Answer: Finite automata

Question: Sometimes the inner while loop of the Knuth-Morris-Pratt may execute Omega(log n) times. Show that this can occur. (A proof would take an arbitrary n0 and find some pattern of length n>n0 so that in processing some text string the inner loop will iterate at least c lg n0 times, for some constant c.)

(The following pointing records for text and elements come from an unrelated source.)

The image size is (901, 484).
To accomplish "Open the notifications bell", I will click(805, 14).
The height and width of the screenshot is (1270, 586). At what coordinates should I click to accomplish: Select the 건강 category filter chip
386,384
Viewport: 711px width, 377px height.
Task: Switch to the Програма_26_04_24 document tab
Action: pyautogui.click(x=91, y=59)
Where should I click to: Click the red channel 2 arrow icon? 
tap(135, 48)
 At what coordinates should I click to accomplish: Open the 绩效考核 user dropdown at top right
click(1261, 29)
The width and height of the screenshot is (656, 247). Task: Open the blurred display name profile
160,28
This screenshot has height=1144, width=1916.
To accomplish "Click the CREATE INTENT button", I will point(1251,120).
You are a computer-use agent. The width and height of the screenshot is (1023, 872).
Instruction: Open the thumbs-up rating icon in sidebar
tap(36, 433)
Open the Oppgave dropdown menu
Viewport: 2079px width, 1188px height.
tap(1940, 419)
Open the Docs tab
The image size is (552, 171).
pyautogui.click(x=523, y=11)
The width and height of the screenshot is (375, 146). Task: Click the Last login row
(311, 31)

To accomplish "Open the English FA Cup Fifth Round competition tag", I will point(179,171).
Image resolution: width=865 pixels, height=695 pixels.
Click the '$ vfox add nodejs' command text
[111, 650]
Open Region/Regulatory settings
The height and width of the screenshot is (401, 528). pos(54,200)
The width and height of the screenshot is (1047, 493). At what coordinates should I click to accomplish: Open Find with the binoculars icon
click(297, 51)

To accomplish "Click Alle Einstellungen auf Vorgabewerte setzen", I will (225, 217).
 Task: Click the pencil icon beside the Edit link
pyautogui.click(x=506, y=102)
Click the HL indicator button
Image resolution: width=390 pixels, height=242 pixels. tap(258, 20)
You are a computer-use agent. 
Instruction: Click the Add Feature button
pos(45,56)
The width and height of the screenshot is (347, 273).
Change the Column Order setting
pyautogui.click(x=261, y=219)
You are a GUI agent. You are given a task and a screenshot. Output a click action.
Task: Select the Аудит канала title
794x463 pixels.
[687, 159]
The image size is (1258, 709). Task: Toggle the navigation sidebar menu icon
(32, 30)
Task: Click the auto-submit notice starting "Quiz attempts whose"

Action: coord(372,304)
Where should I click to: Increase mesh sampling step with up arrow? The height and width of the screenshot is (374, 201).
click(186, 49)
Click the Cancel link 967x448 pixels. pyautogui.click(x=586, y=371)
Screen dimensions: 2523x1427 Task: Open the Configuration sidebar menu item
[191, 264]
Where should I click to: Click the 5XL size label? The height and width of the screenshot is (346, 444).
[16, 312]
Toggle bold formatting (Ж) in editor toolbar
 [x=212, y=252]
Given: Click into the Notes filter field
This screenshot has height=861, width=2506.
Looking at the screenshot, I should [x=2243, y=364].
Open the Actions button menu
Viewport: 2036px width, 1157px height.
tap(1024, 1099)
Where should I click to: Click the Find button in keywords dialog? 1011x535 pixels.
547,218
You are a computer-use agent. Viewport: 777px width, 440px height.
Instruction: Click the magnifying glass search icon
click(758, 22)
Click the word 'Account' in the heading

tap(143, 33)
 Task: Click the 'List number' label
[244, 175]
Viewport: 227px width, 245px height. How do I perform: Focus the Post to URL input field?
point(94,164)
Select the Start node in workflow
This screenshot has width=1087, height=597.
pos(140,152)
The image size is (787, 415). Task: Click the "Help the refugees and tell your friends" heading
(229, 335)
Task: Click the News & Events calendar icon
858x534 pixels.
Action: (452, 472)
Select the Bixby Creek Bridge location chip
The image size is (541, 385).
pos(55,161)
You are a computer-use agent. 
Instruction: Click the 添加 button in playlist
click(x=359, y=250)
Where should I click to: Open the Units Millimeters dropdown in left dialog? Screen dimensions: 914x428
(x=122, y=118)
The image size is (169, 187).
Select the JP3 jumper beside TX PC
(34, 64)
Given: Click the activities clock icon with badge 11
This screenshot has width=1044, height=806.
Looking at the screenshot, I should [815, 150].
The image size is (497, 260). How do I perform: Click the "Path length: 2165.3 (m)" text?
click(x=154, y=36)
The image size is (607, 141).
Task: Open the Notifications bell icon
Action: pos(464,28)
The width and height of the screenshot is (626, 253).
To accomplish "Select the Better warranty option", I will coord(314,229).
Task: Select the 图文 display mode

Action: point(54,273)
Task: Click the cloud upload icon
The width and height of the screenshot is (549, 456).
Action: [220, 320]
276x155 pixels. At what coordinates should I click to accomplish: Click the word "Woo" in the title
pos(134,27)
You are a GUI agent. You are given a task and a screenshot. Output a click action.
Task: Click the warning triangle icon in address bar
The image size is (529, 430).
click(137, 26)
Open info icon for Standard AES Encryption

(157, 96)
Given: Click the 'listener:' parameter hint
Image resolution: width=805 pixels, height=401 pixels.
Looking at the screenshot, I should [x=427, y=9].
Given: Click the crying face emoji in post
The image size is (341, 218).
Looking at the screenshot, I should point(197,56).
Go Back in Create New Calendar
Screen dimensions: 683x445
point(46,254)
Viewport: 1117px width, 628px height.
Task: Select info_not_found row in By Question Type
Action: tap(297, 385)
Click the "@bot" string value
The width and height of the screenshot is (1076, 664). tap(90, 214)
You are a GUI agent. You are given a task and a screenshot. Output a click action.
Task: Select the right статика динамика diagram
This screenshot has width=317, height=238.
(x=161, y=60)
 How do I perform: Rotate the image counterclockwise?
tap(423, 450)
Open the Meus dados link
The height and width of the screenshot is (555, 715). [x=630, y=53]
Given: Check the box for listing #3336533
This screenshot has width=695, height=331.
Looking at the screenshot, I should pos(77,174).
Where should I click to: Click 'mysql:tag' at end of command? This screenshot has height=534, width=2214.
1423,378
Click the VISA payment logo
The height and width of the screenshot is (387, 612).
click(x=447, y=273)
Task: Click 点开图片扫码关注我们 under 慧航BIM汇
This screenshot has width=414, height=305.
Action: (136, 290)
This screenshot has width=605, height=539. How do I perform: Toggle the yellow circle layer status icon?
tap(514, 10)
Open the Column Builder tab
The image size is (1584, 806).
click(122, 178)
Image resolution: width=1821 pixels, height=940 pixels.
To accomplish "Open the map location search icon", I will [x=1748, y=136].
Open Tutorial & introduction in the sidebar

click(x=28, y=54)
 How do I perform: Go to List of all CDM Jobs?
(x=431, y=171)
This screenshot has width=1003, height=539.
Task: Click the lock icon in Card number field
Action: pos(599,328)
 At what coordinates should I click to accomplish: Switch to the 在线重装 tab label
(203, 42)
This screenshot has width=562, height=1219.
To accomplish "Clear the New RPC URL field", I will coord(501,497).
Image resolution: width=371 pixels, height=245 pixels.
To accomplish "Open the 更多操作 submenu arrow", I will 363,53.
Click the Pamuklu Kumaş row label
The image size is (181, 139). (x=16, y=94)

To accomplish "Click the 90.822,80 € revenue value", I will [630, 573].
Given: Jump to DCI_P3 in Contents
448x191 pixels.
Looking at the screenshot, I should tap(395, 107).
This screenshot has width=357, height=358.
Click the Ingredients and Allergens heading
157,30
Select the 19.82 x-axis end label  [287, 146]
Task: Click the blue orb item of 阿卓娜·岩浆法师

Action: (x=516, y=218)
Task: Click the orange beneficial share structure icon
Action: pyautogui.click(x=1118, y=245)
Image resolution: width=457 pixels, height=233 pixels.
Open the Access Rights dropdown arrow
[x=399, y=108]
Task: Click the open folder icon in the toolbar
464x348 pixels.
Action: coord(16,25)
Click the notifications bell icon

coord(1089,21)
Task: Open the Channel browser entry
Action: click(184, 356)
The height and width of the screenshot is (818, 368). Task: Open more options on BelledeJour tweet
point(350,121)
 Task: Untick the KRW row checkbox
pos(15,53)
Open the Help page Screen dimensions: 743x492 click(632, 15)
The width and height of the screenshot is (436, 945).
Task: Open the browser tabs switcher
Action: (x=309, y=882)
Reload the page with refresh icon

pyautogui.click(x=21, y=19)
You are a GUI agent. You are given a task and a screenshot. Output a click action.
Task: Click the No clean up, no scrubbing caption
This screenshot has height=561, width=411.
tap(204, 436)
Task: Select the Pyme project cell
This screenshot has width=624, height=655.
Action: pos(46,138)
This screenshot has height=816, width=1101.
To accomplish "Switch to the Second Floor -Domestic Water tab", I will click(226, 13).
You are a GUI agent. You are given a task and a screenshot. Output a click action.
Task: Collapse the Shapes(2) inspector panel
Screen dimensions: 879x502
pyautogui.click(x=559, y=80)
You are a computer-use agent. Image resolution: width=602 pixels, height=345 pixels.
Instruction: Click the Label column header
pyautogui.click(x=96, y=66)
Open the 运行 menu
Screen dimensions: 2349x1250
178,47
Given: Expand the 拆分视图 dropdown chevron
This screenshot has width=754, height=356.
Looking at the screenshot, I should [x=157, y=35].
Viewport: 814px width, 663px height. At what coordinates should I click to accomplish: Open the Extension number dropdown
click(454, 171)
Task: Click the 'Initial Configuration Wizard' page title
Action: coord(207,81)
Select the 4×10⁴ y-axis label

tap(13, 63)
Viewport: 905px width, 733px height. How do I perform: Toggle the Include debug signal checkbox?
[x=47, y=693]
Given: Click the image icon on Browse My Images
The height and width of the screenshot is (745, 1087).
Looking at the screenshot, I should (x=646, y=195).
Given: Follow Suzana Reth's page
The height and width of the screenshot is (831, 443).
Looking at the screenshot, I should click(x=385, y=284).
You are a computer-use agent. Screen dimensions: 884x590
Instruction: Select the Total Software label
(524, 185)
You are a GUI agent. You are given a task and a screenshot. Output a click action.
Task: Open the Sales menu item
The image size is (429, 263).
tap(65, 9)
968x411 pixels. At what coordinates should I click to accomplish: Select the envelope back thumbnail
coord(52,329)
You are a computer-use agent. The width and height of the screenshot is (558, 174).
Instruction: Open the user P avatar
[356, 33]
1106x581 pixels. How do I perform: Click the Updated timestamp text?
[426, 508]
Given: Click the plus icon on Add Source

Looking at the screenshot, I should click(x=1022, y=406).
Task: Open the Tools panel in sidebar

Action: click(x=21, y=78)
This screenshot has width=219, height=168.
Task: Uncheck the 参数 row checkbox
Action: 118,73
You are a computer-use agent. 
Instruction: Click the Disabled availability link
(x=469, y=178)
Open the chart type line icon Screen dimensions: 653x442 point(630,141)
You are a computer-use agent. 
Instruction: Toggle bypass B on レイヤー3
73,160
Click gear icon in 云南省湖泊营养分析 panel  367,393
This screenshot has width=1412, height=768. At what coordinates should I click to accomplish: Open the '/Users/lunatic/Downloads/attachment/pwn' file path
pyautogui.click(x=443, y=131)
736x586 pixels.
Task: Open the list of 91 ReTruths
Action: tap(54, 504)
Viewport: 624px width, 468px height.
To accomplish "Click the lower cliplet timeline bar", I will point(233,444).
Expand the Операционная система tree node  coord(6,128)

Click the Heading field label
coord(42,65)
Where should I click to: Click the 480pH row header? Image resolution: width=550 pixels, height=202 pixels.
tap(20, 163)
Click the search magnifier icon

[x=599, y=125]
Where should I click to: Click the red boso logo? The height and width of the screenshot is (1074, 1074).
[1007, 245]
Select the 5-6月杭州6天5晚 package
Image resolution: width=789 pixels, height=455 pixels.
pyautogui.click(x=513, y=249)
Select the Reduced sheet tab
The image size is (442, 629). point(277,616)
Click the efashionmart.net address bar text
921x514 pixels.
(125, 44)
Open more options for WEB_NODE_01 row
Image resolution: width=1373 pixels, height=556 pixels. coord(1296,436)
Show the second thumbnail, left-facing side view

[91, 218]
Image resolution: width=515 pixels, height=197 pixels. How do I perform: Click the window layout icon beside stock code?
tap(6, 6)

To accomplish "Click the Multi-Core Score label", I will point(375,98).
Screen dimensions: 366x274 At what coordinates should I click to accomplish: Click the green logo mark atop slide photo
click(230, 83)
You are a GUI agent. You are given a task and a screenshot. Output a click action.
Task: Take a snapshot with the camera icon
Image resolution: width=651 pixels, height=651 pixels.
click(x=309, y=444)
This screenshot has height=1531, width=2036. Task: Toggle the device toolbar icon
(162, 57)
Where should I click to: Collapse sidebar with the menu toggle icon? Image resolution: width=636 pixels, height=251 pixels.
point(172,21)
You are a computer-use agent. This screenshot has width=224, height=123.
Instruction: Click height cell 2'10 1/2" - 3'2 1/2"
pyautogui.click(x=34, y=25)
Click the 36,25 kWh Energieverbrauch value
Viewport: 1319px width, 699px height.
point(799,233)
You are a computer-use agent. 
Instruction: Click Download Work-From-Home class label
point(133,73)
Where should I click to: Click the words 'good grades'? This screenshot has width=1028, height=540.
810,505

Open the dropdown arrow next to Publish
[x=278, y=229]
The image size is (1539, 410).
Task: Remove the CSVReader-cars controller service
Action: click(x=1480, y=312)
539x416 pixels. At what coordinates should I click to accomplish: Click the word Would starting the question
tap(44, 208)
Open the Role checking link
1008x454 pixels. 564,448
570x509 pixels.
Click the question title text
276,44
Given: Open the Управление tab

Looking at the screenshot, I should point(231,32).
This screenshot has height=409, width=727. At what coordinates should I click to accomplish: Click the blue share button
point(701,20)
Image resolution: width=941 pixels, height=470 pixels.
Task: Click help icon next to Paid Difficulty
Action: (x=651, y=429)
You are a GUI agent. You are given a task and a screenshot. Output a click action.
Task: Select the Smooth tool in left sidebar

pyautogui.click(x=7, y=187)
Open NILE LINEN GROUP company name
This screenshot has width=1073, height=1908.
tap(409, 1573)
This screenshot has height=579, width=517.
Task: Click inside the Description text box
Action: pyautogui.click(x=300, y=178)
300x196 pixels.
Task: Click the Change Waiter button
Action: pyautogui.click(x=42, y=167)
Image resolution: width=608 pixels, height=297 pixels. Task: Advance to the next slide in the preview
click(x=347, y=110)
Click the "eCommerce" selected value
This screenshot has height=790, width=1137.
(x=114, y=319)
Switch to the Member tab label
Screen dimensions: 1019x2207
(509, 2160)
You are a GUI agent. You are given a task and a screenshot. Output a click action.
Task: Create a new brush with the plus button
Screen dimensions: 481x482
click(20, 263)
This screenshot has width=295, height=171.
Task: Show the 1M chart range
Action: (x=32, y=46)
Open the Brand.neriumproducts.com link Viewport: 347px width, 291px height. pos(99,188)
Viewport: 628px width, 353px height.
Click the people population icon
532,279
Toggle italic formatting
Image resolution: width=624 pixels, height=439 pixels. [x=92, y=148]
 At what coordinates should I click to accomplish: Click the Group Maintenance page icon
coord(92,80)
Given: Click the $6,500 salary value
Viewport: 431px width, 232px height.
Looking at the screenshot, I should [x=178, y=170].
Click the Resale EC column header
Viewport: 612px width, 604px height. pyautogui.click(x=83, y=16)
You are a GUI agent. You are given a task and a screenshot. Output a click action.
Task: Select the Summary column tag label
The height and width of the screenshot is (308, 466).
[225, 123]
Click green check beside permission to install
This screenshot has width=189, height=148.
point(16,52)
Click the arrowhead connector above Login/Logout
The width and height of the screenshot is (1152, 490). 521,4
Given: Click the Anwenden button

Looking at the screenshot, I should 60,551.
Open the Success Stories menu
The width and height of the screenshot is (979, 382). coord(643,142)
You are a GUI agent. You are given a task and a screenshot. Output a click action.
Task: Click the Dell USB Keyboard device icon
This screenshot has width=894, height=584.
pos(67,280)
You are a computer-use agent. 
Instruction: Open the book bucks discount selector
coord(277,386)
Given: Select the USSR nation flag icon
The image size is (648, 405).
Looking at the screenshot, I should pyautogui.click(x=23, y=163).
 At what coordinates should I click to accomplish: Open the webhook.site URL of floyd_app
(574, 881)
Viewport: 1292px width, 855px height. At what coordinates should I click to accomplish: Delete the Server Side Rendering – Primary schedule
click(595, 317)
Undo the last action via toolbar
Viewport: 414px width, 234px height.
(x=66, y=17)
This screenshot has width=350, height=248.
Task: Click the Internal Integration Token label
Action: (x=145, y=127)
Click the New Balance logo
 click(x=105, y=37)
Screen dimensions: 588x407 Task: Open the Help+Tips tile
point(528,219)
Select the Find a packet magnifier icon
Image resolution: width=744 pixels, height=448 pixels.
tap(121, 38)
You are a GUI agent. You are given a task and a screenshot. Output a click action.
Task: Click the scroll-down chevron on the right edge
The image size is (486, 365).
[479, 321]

Answer: Let our alphabet have k+1 characters a_1, a_2,..., a_(k+1). Let T(k) be the string S(k-1) followed by character a_k, where S(k) is the string S(k-1) followed by character a_k followed by the string S(k-1) and S(0) is the empty string. That is,

  S(0) = empty string
  S(1) = a_1
  S(2) = a_1 a_2 a_1
  S(3) = a_1 a_2 a_1 a_3 a_1 a_2 a_1
  S(4) = a_1 a_2 a_1 a_3 a_1 a_2 a_1 a_4 a_1 a_2 a_1 a_3 a_1 a_2 a_1
  T(5) = a_1 a_2 a_1 a_3 a_1 a_2 a_1 a_4 a_1 a_2 a_1 a_3 a_1 a_2 a_1 a_5

Using induction we can see that S(k) has length 2^k - 1, so T(k) has length 2^(k-1) - 1. Let us consider the next array for T(k). It will have -1 on every occurrence of a_1, a 0 on every occurrence of a_2, a 1 on every occurrence of a_3, a 3 on every occurrence of a_4. Generally, it will have 2^(i-2)-1 on every occurrence of a_i.

Consider how this will work with the text string S(k-1) followed by character a_(k+1). We will build up our pointer as we go to the right, until we finally reach the last character of the text string and the last character of the pattern. At this point the characters will not match (we have a_k in the pattern and a_(k+1) in the text string) so we will step our pattern pointer back to 2^(k-2)-1. Then the pattern pointer points to a_(k-1). We step back again to a_(k-2), then to a_(k-3), and so on until we finally reach a_1, when we step the pointer to -1. We go through the inner loop k times.

So, given an n0 I choose k to be two more than the value of lg n0 rounded up. I take the pattern to be T(k), with length 2^(k-1) - 1 >= 2^(1 + lg n0) - 1 = 2n0-1 >= n0. We can get into a situation where we go through the while loop k times, which is at least lg n0+2.